§ **Problem to solve**
You are asked to filter the data below and copy every line holding "computer".

§ **Saved entries**
-- Opening Marker --

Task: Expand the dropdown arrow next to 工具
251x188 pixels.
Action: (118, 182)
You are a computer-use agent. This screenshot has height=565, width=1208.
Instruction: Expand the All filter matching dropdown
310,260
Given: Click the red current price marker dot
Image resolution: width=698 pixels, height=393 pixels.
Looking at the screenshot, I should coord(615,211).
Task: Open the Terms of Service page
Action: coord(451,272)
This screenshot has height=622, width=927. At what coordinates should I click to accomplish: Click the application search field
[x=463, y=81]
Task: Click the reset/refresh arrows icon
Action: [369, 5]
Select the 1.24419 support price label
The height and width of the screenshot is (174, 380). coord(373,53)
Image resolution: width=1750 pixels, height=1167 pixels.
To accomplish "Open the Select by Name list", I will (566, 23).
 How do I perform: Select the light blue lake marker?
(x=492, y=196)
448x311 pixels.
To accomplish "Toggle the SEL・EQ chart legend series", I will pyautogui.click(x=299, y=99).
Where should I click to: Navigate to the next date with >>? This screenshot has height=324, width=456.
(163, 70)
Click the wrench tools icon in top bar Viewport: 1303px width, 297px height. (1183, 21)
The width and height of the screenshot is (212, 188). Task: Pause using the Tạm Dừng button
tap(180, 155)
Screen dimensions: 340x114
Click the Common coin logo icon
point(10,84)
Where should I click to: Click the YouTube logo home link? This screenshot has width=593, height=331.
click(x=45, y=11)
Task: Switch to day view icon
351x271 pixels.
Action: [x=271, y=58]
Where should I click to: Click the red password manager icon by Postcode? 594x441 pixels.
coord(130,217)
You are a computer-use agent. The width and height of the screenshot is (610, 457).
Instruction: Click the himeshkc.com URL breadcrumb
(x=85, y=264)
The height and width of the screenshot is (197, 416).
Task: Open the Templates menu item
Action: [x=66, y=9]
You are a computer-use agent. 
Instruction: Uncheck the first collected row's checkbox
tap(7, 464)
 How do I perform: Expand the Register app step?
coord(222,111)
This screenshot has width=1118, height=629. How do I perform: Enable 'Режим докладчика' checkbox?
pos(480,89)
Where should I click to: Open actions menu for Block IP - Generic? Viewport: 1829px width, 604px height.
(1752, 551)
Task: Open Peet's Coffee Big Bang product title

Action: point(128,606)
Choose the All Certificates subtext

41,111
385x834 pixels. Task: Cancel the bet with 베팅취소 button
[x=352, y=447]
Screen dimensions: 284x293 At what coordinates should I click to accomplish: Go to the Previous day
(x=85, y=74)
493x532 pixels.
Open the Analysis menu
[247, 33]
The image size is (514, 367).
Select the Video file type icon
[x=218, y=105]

-- Closing Marker --

§ **Written solution**
You are a computer-use agent. This screenshot has height=565, width=1208.
You are a computer-use agent. The width and height of the screenshot is (610, 457).
You are a computer-use agent. 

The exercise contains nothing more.